Exercise brief
Pick out and copy every line of the records below that contains the word "agent".

— BEGIN Data supplied —

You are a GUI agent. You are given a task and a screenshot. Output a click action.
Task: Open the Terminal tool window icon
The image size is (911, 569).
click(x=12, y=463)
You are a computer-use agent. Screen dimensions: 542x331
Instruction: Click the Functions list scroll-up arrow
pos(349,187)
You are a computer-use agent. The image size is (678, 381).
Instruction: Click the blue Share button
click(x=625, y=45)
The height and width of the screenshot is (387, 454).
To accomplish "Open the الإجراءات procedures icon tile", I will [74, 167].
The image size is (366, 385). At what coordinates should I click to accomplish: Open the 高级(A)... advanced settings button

— END Data supplied —
— BEGIN Data supplied —

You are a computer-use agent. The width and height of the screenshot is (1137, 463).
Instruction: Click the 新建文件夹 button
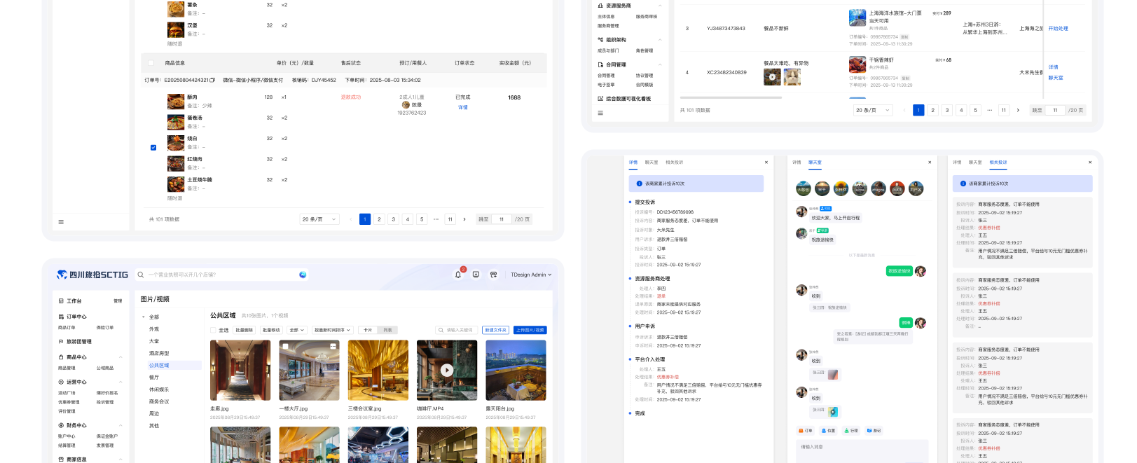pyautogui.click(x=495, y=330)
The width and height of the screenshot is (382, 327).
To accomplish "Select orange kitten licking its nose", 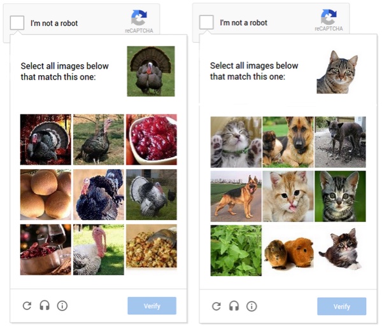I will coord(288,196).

— END Data supplied —

Expected output
You are a GUI agent. You are given a task and a screenshot. Output a click action.
You are a computer-use agent. Screen dimensions: 542x331
You are a computer-use agent. The image size is (678, 381).
You are a computer-use agent. The width and height of the screenshot is (1137, 463).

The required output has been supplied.